Overblog
Editer l'article Suivre ce blog Administration + Créer mon blog

Gérard de Nerval, le rêveur inconsolé

           « Je suis le Ténébreux, – le Veuf, – l’Inconsolé, / Le Prince d’Aquitaine à la Tour abolie : / Ma seule Étoile est morte, – et mon luth constellé / Porte le Soleil noir de la Mélancolie. » : tel un oxymore tiraillé entre ténèbres et clartés, ainsi se présente le poète dans son recueil fondateur de 1854, Les Chimères, dont l’alliance des textes, du « Christ aux Oliviers » à « El Desdichado », trace la secrète et douloureuse galerie d’ombres à travers lesquelles le héros se perd, dans le feu des fulgurances d’images contrastées, concentrées à l’extrême jusqu’à l’hermétisme. Le dessein autobiographique s’y lit, dans l’expérience de la folie, joignant significations et formes nouvelles de celui que Charles Baudelaire et André Breton, à sa suite, tiendront en maître du « surnaturalisme ». Sa créativité s’y exerça en cinq années héroïques et géniales, de 1850 à 1855, précipités et convulsions de l’écriture que l’auteur organisa en un volume : Voyage en Orient, en 1851, Lorely, en 1852, Petits Châteaux de Bohème, Sylvie, en 1853, Les Filles du feu, Les Chimères, en 1854, Aurélia et Pandora l’occupant également en 1854 alors qu’il n’aura que le temps d’achever Promenades et Souvenirs, en 1855…
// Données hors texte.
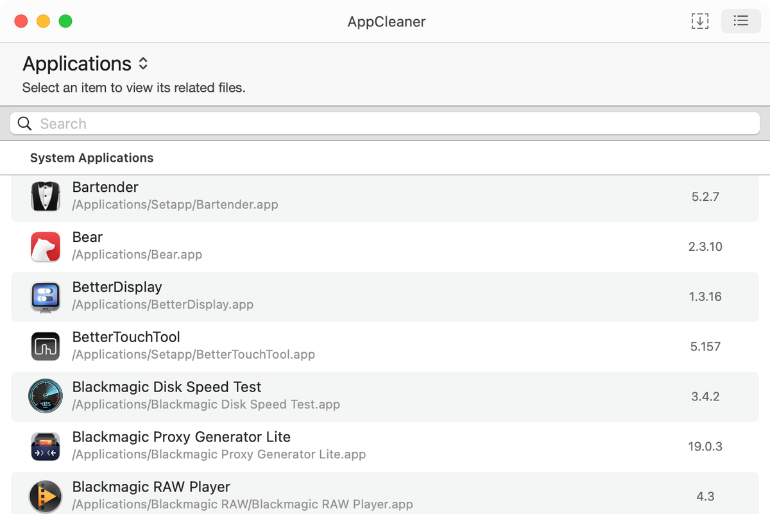Click the System Applications section header
770x514 pixels.
pyautogui.click(x=92, y=158)
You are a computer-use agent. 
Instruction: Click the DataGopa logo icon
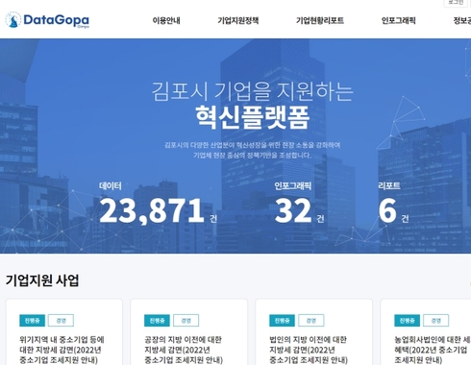(13, 20)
            Le surmenage et la misère auront transformé Gérard de Nerval en marginal. Dans cet hiver 1854-1855 on ne lui connaît plus de domicile fixe. On le trouve pendu, rue de la Vieille Lanterne, le 26 janvier 1855. Mais le désespoir de l’issue ne saurait faire oublier le formidable théâtre de création de figures élaborées par son sillon ! En rat de bibliothèque et en conteur, il n’a eu de cesse de se chercher dans le kaléidoscope des symboles et des mythes, tandis qu’en mélancolique tourné vers les souvenirs, il a composé l’image grandiose de son passé, de l’enfance, du Valois, de l’amour, et en poète du rêve, il s’est avéré ce découvreur qui a fait de sa folie le flux souterrain et fascinant des songes innervant ses écrits. Comme le résume A. Michel, dans son article du Dictionnaire universel des littératures : « La poésie ne naît pas du seul abandon à l’imaginaire : la descente aux enfers est désastre si Thésée et Orphée n’en soumettent pas les monstres. La poésie est maîtrise de la folie. »
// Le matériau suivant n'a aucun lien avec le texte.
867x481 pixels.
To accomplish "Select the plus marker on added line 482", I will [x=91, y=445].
            C’est de cette victoire sur lui-même que naissent Les Filles du feu, recueil de 1854 comprenant six nouvelles dont la plus célèbre reste Sylvie. Jemmy, récit imité de l’allemand, ayant pour cadre la région de Belle-Rivière aux États-Unis, se lit comme une pittoresque peinture des mœurs des colons d’Amérique au début du XIXème siècle. Octavie ne s’avère guère autre chose que la brève notation de quelques souvenirs plus ou moins galants de l’auteur, obsédé par l’actrice Jenny Colon, dont il s’était éloigné pour chercher l’oubli en Italie. Émilie se veut l’histoire d’un jeune officier des armées de la République qui épousa, en Alsace, une jeune fille de famille Allemande et apprit un jour qu’il avait tué dans un combat le père de celle-ci. Angélique relate dans une suite de douze lettres mille choses sous prétexte de faire connaître les recherches effectuées dans diverses bibliothèques de Paris et de la province, pour trouver un ouvrage précis et précieux, dont il a éminemment besoin : à travers sa quête, il consulte des archives d’où il tire toutes sortes d’histoires singulières ou fantastiques et essentiellement celle de la belle Angélique de Longueville…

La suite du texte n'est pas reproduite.